Si può facilmente immaginare quali tipi di eventuali incriminati/condannati potrebbero interessare alla Madre Patria…..

Questa è stata la scintilla che ha scatenato il putiferio. La dimostrazione è arrivata a scardinare gli ingressi del Legislative Council, coprendo con gli spray scritte “PRC” (People Republic of China) imbrattando i muri con “non ci sono dimostranti, solo tirannia” ed anche “sei stata tu (Lam) che ci hai insegnato che le proteste pacifiche sono futili”. E, più grave, “se noi bruciamo, brucerete con noi”. Da Pechino naturalmente si picchia sul tasto delle interferenze dell’asse Washington/Londra.

La polizia è alla fine intervenuta con i soliti idranti, gas e bastonate, ma non in modo drammatico. Nei giorni successivi la Lam ha sospeso l’iter legislativo per le estradizioni, ma non ha archiviato il progetto.

La domanda che ora ci si pone è che cosa farà il Premier Xi Jinping perché il problema non può essere accantonato. Per vari motivi. In primis per l’immagine della Cina. Aggiungere un altro contenzioso a quelli già ostici, il Tibet colonizzato, i campi di “rieducazione” dello Xinjiang (problema degli Uiguri internati a milioni) non è auspicabile. Rispetto agli altri, Hong Kong è molto visibile: una vetrina cinese troppo esposta.

In secondo luogo, le ripercussioni su Taiwan, la repubblica indipendente sotto protezione americana che nelle dichiarazioni del Premier cinese deve ritornare alla “madre patria” durante la sua vita. Anche simbolicamente, l’ultimo tassello che completerebbe la rivoluzione comunista (4 ottobre 1949) tuttora incompiuta.

Lo specchio per le allodole per Taiwan è Hong Kong, come modello di aggregazione, ma se l’ex colonia e relativi patti dovessero essere insoddisfacenti, come sta succedendo, allora sarebbero guai. Perché Xi vuole l’unificazione Cina- Taiwan presto; risulterebbe che questo tema ed eventuali implicazioni militari sarebbero oggetto di quotidiana discussione a Pechino.

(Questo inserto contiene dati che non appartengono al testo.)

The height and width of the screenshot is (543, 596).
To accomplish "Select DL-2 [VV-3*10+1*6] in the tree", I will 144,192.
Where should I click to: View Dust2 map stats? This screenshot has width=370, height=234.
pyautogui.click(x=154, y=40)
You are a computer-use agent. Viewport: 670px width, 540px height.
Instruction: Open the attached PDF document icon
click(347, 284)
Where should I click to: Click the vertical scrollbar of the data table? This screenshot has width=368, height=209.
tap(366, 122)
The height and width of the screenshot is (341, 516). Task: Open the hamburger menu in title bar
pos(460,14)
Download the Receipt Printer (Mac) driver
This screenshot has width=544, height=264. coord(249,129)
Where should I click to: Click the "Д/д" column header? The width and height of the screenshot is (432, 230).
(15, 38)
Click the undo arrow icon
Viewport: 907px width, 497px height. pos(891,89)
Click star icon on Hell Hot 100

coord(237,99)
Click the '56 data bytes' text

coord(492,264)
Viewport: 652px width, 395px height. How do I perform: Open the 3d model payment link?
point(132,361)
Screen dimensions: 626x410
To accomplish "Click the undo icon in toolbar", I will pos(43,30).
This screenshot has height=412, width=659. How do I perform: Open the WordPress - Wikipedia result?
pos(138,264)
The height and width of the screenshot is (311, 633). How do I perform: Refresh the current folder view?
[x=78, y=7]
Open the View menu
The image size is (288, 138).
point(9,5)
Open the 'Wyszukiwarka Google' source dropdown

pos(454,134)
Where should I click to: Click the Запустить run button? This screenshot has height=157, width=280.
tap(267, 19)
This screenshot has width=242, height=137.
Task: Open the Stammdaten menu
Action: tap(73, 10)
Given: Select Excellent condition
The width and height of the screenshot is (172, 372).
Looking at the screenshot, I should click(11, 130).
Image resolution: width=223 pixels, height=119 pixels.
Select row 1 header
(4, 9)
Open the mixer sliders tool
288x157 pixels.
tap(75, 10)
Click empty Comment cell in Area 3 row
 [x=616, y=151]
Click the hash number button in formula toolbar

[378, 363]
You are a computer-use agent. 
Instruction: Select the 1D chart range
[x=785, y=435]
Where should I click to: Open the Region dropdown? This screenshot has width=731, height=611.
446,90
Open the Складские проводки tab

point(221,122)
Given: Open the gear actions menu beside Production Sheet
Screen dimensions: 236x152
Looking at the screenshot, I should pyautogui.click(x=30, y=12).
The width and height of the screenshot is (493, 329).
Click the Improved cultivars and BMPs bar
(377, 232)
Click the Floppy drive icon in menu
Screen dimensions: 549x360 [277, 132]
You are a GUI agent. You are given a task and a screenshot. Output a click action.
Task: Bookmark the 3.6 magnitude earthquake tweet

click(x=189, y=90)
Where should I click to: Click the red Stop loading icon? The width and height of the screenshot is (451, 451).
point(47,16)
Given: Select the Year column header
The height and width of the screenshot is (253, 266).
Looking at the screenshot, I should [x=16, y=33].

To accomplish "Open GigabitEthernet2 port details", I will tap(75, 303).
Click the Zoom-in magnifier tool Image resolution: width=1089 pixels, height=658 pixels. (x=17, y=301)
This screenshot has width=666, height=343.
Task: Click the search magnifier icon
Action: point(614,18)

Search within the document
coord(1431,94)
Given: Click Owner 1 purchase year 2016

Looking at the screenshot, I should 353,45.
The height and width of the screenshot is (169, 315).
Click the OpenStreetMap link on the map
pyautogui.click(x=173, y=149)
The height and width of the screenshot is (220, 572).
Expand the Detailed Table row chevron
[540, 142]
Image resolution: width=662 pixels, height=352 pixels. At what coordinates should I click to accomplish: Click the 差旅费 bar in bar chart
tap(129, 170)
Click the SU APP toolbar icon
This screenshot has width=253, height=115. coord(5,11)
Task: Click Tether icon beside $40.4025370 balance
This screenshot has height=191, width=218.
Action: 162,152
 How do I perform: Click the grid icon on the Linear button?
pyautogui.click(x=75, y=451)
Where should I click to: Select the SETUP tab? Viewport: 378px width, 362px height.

Un vecchio proverbio cinese suggerisce che “sebbene sia doloroso togliere un ascesso, è sempre meglio che nutrire il diavolo”.

Se così fosse, alta è la probabilità che il sollevamento di Hong Kong possa avere delle conseguenze dolorose. Sapremo nei prossimi mesi che cosa succederà: la popolazione ed i giovani di Hong Kong hanno lanciato il guanto di sfida. Ogni mossa di Pechino per coartare la volontà degli abitanti di Hong Kong e violare gli accordi, non potrà passare sotto silenzio e non sarà come in Cina dove gli episodi di Hong Kong sono stati censurati.

La leadership di Xi, ha quindi una gatta difficile da pelare.

Come ha scritto Louisa Lim sul New York Times “no one knows what will come next”. Qualcosa succederà, ma difficile prevedere quando e in che misura.